=== MATERIAL FOR THE TASK ===
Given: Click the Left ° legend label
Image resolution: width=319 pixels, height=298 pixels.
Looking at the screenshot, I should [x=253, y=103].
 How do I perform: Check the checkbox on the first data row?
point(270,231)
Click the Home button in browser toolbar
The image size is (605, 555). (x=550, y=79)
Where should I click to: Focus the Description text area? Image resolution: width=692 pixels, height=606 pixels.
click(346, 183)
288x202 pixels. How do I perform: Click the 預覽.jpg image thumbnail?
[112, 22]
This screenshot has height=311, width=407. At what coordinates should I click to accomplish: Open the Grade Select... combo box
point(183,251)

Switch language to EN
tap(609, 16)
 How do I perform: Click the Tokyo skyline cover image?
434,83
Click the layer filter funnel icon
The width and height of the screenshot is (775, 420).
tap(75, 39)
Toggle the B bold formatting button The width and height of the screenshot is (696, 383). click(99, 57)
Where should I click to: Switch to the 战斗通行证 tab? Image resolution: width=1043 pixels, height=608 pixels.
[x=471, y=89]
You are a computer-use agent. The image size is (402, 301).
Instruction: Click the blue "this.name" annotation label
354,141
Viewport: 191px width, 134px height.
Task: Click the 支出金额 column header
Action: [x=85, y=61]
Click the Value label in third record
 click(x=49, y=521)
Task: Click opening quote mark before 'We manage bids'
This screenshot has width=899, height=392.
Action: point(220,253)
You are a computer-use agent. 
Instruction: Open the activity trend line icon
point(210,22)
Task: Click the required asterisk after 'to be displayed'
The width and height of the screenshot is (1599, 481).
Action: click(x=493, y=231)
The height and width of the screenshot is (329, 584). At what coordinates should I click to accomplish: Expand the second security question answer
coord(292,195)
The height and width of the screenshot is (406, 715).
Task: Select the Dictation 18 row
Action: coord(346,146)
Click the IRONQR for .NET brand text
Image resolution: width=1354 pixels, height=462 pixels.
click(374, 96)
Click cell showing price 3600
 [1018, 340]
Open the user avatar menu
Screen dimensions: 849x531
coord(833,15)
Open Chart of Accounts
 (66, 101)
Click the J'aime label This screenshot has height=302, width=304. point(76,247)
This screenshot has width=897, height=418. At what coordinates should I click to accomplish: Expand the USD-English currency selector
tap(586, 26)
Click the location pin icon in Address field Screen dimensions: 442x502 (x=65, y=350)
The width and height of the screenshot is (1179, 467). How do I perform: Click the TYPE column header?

=== EXERCISE PROMPT ===
Copy the items above again, putting "check box" wherever "checkbox" appears and changing nothing else.

=== RESULT BELOW ===
Given: Click the Left ° legend label
Image resolution: width=319 pixels, height=298 pixels.
Looking at the screenshot, I should [x=253, y=103].
 How do I perform: Check the check box on the first data row?
point(270,231)
Click the Home button in browser toolbar
The image size is (605, 555). (x=550, y=79)
Where should I click to: Focus the Description text area? Image resolution: width=692 pixels, height=606 pixels.
click(346, 183)
288x202 pixels. How do I perform: Click the 預覽.jpg image thumbnail?
[112, 22]
This screenshot has height=311, width=407. At what coordinates should I click to accomplish: Open the Grade Select... combo box
point(183,251)

Switch language to EN
tap(609, 16)
 How do I perform: Click the Tokyo skyline cover image?
434,83
Click the layer filter funnel icon
The width and height of the screenshot is (775, 420).
tap(75, 39)
Toggle the B bold formatting button The width and height of the screenshot is (696, 383). click(99, 57)
Where should I click to: Switch to the 战斗通行证 tab? Image resolution: width=1043 pixels, height=608 pixels.
[x=471, y=89]
You are a computer-use agent. The image size is (402, 301).
Instruction: Click the blue "this.name" annotation label
354,141
Viewport: 191px width, 134px height.
Task: Click the 支出金额 column header
Action: [x=85, y=61]
Click the Value label in third record
 click(x=49, y=521)
Task: Click opening quote mark before 'We manage bids'
This screenshot has width=899, height=392.
Action: point(220,253)
You are a computer-use agent. 
Instruction: Open the activity trend line icon
point(210,22)
Task: Click the required asterisk after 'to be displayed'
The width and height of the screenshot is (1599, 481).
Action: click(x=493, y=231)
The height and width of the screenshot is (329, 584). At what coordinates should I click to accomplish: Expand the second security question answer
coord(292,195)
The height and width of the screenshot is (406, 715).
Task: Select the Dictation 18 row
Action: coord(346,146)
Click the IRONQR for .NET brand text
Image resolution: width=1354 pixels, height=462 pixels.
click(374, 96)
Click cell showing price 3600
 [1018, 340]
Open the user avatar menu
Screen dimensions: 849x531
coord(833,15)
Open Chart of Accounts
 (66, 101)
Click the J'aime label This screenshot has height=302, width=304. point(76,247)
This screenshot has width=897, height=418. At what coordinates should I click to accomplish: Expand the USD-English currency selector
tap(586, 26)
Click the location pin icon in Address field Screen dimensions: 442x502 (x=65, y=350)
The width and height of the screenshot is (1179, 467). How do I perform: Click the TYPE column header?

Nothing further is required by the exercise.